Responses to those disasters have also been varied. Richer countries are able to deal with catastrophes more rapidly and effectively than poorer countries. Money can’t stop hurricanes or typhoons, but it can certainly help protect more people from these disasters and clean up from the damage more quickly.

Despite these differences, climate change is uniting us in planet-wide suffering. It should have the same kind of uniting effect that COVID-19 had in mobilizing resources, scientific research, and humanitarian efforts to treat the pandemic and find a cure.

But that’s not what has happened with the climate crisis.

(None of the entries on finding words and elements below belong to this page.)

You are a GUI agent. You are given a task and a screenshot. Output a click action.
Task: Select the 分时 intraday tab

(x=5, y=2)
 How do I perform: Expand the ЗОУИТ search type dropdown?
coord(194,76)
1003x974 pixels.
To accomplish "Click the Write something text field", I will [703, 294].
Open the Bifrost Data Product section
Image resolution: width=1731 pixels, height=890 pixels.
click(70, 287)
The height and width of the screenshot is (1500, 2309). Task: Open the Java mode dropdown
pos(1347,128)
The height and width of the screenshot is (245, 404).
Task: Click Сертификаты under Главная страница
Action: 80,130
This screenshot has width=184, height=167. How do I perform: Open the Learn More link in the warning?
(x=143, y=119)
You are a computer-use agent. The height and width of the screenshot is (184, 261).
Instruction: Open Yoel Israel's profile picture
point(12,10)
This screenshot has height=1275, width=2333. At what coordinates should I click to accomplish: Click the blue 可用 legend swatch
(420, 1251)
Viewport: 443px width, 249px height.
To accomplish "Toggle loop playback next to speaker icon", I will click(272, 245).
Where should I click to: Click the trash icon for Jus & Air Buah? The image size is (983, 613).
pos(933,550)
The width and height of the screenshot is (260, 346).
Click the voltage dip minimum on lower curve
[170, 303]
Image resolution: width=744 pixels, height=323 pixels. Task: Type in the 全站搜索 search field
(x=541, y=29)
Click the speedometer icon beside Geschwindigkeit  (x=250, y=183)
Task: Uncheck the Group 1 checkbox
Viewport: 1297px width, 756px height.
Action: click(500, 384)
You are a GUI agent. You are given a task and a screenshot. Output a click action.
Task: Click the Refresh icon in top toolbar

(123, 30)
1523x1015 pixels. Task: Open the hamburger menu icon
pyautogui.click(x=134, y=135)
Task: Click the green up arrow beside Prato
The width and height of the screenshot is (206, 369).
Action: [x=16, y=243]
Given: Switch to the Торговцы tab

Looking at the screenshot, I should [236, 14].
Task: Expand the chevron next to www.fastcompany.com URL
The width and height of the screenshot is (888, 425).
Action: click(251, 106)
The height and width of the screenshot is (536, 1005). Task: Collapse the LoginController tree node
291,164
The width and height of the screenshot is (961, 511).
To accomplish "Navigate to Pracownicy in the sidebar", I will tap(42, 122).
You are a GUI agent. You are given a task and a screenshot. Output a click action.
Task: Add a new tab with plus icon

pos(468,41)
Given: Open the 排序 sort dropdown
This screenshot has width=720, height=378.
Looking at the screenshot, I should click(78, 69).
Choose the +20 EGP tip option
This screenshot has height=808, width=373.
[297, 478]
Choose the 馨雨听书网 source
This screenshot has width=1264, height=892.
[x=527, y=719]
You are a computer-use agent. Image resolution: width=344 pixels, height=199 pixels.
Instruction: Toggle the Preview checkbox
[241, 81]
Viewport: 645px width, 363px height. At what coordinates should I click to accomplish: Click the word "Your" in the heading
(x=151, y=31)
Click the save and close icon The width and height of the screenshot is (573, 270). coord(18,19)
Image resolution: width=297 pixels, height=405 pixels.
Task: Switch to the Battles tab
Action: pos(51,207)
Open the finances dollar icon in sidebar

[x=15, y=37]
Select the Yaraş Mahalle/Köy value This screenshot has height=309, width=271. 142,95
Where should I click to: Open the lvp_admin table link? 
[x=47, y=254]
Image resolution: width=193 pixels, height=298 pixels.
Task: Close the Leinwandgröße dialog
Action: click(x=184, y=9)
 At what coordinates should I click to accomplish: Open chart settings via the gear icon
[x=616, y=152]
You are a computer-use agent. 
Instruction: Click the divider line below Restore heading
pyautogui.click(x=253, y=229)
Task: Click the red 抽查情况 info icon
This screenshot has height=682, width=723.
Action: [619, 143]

Sure, countries came together in Paris in 2015 to make pledges to cut their carbon emissions. Most countries subsequently agreed to achieve “carbon neutrality” by 2050. This superficial consensus masks some profoundly different approaches. The most important difference is between the richer countries of the Global North and the poorer ones of the Global South.

In 2009, the rich countries pledged to transfer $100 billion a year to the developing world to help it transition to a clean energy future. The richer countries promised to reach that goal by 2020. They didn’t. At best, they reached $80 billion in 2019. And that number has been inflated with the inclusion of non-climate-related development assistance as well as market-rate loans, which only add to the overall debt burden of the poorer countries.

Even this $100 billion figure, moreover, is wildly inadequate to the task. The G7, for instance, recognizes that the bill for clean-energy infrastructure for the developing world will come to at least $1 trillion a year.

Meanwhile, the richer countries are either investing billions and billions into their own clean energy transition—the United States, the European Union, China—or they aren’t doing anything at all, like Russia. What isn’t happening is a concerted effort to all work together to address the climate emergency.

Perhaps you are thinking: okay, but where is all this money supposed to come from? Trillions of dollars is a lot of money. And didn’t we just spend a lot of money to deal with COVID?

Climate justice activist Tom Athanasiou points to a number of sources of money. First, government subsidies to support fossil fuel extraction and production as well as other environmentally destructive activities total at least $1.8 trillion a year. Military spending has gone above $2 trillion a year. Taxing the world’s rich could raise over $2.5 trillion a year. And, of course, the poorest countries are paying a lot of interest on their existing foreign debt of over $11 trillion.

There are many reasons why the Global North should transfer this money to the Global South so that it can leapfrog over today’s polluting technologies. First of all, the climate crisis is happening because of the carbon emissions of the richest countries, which are responsible for roughly half of all emissions since 1850 and a quarter of all emissions since 1990. The countries suffering the most from climate-related disasters, like Pakistan and Ethiopia, contributed only a miniscule amount to the problem.

Second, the Global North’s carbon neutrality pledges, however ambitious, depend on outsourcing carbon-intensive industry and agriculture to the developing world. This is a large loophole in the Green New Deals of the richest countries. Paying climate reparations to the South helps to close that loopholes.

The climate crisis is the greatest collective challenge that humanity has faced since it started walking on two legs. The only viable response to this challenge is an equitable one that requires the richest countries to join hands with the poorest. The planet is testing us. Intelligence and the application of technology are a necessary but insufficient answer to this test. Only compassion and cooperation will lead us out of the dead end of fossil fuels and overconsumption.